In a majority of cases nations maintain a regime of fixed currency for the purposes of controlling inflation. Because government traditions in markets which are emerging tend to be weak, political incentives for strong inflating money supply and the monetary authorities independence is limited, or non-existent, inflation can become uncontrollable and rampant by the use of traditional method of interest rates being increased. Learn this and more at cfd trading South Africa.
With the public expecting prices to go up, and pressing for higher wages in return, majority of the firms raise prices and feedback loop based on the psychological attitude of the market participants can last for an indefinite time, doing great harm to the economic health of the nation.
In most cases, the government that created the phase of inflationary is unwilling in solving the problem and as it gets to be replaced at the elections, the incoming government gets handed the situation that demands serious solutions.
One of the serious solutions is pegging the currency. When it is instituted, the government makes an irreversible, clear commitment in keeping any money supply growth beyond that of being able to control the central bank limited by the real inflow of the foreign currency into the nation via the external activities.
It denotes that, the printing presses of the pegging nation will be utilized only as often as that of the nation that is controlling which is normally a country in the developed world that has a well-established and credible policy.
There are times when governments and central banks introduce pegs in the preparation of a monetary union. Because the currency of the pegging nation is likely to be abolished in time, it is important that you allow the public in getting used to the new unit of the value through maintaining a peg as while the new institutions and regulations are being constructed. The present Danish peg is one of the examples of such a regime.
It is also possible that the peg can be maintained for reasons which are political, which tends to limit it to economic justifications. For the Gulf Arab states, and their much criticized and publicized dollar pegs, the major advantage is the military and political support of the USA.
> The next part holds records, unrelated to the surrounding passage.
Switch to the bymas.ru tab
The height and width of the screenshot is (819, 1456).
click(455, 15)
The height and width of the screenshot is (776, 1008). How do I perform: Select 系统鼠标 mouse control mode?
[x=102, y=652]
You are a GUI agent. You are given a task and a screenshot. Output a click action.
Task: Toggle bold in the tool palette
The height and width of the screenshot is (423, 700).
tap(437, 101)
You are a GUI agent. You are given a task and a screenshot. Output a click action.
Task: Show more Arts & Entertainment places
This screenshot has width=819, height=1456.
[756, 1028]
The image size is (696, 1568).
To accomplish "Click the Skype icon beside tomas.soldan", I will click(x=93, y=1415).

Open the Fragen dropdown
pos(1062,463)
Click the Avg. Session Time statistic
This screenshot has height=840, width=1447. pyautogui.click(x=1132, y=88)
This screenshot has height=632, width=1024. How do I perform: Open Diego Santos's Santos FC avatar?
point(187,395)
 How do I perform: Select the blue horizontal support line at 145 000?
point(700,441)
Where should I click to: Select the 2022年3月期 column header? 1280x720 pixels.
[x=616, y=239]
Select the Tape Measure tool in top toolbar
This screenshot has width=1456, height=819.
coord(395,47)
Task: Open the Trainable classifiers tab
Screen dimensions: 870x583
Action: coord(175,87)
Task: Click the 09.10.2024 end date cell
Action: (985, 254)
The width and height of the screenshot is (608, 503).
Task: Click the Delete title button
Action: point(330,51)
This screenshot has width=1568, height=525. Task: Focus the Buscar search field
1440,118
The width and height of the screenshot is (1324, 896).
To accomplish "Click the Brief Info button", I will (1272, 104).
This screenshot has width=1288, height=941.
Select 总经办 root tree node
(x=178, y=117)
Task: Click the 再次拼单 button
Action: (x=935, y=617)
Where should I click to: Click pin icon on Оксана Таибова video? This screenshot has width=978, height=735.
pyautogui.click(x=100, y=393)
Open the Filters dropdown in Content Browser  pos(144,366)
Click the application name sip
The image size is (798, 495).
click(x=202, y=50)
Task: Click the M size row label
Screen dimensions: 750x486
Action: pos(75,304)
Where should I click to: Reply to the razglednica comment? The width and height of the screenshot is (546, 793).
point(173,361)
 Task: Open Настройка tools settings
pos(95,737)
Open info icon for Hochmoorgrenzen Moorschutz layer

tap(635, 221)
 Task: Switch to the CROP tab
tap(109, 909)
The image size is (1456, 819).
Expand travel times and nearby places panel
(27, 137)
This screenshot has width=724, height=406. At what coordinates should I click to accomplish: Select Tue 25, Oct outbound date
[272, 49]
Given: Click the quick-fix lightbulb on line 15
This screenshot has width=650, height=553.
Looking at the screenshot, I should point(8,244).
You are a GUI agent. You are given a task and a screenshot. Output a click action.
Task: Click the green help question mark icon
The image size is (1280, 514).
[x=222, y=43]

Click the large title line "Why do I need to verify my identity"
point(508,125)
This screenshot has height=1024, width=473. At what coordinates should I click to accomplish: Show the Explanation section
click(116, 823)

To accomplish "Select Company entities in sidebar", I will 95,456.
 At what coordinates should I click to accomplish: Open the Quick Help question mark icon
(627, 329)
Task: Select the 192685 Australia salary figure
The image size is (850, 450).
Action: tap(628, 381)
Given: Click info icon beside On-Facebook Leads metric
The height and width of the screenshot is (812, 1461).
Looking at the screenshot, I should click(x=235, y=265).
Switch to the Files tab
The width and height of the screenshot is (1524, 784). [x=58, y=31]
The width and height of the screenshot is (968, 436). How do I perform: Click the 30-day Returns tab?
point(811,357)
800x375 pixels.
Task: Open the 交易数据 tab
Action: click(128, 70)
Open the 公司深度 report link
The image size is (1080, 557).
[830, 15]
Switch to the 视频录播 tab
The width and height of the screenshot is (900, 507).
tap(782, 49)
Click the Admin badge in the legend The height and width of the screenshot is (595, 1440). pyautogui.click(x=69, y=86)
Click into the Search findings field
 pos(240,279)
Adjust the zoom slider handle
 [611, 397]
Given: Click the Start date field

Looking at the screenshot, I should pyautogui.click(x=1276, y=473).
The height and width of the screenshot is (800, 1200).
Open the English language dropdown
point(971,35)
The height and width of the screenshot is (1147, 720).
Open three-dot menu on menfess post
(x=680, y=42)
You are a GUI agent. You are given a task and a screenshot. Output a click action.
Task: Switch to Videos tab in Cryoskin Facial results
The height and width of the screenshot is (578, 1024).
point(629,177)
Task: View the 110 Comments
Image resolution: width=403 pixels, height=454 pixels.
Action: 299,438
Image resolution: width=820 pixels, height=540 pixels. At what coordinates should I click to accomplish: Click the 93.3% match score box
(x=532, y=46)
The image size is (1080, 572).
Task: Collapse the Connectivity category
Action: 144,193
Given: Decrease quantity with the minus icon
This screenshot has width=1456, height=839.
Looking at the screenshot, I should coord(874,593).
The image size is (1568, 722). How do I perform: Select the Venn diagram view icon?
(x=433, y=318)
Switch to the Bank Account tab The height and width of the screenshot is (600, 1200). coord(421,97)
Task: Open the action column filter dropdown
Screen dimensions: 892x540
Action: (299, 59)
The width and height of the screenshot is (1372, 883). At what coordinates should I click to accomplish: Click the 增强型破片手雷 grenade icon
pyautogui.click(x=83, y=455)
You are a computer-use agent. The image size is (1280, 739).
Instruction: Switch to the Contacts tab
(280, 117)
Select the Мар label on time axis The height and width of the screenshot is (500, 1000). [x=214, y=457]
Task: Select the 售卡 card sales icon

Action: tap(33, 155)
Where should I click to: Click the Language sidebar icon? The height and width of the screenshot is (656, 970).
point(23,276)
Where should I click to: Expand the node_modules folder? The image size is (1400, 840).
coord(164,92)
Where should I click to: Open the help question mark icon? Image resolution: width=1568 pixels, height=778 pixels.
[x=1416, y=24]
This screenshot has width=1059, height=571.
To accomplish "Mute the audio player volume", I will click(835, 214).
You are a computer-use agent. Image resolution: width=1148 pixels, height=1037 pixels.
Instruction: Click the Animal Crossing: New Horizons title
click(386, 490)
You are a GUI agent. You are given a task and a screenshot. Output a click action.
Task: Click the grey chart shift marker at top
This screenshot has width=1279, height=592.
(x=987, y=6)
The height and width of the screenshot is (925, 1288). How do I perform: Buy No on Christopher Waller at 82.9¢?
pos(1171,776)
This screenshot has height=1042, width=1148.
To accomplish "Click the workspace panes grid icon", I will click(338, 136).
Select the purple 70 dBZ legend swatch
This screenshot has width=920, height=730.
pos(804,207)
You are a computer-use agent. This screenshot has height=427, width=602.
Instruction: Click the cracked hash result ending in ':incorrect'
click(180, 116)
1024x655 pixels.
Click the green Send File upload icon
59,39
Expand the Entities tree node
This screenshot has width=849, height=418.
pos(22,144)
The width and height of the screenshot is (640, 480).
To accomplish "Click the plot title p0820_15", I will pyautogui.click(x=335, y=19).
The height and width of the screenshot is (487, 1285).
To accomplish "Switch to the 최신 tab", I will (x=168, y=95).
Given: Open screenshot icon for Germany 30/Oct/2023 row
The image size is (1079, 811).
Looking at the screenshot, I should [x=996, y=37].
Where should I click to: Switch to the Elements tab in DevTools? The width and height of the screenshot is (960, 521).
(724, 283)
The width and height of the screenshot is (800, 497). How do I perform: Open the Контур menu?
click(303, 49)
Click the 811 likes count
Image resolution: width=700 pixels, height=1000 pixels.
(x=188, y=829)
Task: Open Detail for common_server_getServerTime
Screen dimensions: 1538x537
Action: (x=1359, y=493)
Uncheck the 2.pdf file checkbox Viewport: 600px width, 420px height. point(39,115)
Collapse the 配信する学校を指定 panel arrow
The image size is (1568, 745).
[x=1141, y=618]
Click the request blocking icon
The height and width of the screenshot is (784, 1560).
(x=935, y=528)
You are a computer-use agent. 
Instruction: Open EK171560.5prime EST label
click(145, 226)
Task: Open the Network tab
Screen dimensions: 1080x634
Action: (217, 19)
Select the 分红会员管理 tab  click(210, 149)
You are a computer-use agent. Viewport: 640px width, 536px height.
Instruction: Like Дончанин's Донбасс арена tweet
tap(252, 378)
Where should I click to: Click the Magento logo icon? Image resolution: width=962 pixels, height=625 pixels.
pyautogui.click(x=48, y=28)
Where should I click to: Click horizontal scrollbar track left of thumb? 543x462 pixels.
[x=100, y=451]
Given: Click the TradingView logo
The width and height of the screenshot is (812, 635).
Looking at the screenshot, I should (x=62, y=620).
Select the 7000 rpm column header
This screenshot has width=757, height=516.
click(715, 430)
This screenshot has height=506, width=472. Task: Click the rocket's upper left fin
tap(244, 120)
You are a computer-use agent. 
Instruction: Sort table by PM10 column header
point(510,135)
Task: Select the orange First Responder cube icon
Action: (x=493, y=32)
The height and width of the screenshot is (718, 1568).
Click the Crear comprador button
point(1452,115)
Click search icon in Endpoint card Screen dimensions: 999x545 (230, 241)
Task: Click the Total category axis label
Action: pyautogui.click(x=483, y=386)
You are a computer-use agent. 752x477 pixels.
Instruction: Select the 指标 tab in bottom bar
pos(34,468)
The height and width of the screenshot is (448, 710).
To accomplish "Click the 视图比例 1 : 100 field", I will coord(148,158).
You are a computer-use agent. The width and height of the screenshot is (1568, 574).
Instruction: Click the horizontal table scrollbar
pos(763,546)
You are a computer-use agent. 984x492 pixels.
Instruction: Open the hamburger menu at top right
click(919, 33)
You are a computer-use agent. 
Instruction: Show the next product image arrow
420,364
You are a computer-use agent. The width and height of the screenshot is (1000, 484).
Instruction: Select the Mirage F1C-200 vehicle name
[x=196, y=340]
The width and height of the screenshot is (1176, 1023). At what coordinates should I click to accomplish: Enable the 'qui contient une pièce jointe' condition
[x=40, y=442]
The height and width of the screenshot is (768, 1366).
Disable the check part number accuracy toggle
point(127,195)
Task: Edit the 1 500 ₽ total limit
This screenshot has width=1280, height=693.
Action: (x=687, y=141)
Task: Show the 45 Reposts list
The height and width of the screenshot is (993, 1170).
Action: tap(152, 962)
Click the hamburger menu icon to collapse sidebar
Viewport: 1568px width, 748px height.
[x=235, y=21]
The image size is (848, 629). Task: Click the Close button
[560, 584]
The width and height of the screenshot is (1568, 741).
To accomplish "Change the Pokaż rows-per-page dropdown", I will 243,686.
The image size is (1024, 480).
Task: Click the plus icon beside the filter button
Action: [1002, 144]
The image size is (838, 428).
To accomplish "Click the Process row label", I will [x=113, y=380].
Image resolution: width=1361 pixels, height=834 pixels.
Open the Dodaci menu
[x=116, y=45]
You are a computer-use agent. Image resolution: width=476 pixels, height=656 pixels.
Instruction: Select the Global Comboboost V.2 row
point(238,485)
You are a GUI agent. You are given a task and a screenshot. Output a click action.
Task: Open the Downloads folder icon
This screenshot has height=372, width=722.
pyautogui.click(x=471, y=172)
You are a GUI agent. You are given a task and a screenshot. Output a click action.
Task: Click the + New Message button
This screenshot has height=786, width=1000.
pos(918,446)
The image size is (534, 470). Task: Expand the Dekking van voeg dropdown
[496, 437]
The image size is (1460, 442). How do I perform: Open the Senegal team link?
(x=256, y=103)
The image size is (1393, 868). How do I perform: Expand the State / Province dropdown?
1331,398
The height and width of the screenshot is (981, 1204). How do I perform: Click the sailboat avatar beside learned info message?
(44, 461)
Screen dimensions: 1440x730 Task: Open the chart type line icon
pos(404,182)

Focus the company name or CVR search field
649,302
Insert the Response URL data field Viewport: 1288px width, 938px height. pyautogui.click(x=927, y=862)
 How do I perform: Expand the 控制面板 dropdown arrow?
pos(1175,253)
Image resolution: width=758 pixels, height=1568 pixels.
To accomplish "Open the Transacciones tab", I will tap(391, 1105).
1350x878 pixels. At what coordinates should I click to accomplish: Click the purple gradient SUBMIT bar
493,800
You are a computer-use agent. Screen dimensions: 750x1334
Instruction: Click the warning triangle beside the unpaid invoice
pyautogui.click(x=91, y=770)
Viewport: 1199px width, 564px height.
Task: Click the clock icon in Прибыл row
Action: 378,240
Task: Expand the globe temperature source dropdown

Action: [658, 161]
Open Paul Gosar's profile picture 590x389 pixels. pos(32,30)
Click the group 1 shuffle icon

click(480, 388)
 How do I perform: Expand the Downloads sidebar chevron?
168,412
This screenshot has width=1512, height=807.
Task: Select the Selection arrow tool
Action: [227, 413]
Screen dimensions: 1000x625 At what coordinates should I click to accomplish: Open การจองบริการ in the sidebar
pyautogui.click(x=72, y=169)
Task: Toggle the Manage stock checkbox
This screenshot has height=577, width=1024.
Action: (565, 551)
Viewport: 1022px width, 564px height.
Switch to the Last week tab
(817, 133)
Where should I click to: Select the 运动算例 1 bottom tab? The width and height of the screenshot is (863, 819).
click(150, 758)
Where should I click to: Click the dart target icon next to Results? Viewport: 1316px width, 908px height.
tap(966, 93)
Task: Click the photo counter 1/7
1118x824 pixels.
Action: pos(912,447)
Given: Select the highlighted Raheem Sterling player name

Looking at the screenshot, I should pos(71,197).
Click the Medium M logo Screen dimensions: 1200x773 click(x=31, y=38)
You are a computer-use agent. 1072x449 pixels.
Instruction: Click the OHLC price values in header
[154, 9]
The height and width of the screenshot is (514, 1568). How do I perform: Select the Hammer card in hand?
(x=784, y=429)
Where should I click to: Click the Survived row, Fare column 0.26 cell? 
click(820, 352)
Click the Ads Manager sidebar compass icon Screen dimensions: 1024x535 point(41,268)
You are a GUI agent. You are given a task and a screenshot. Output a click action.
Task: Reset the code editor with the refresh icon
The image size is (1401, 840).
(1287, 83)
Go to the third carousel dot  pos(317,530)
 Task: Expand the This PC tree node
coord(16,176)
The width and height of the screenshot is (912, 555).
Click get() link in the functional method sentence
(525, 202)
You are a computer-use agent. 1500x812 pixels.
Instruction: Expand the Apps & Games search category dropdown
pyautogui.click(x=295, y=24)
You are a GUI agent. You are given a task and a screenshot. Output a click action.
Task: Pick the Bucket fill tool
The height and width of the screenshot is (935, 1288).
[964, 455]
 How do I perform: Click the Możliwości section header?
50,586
The nations currently have a favorable current account position in building a forex reserve that is considerable and because they aren’t exporters, they don’t require maintaining any low exchange rate in helping with their trade income.
Although it is necessary to have a dollar peg for ensuring that the inflation is controlled at times, there are times when the monetary policy of the US get highly inflationary, getting to negate such a benefit. But with the Gulf states mainly looking out for political benefit for maintaining their pegs, the issues is ignored by them in most cases
Pegs can as well be introduced on a temporal basis when responding to a currency crisis without any relation to inflation. In majority of cases, such regimes get removed in time.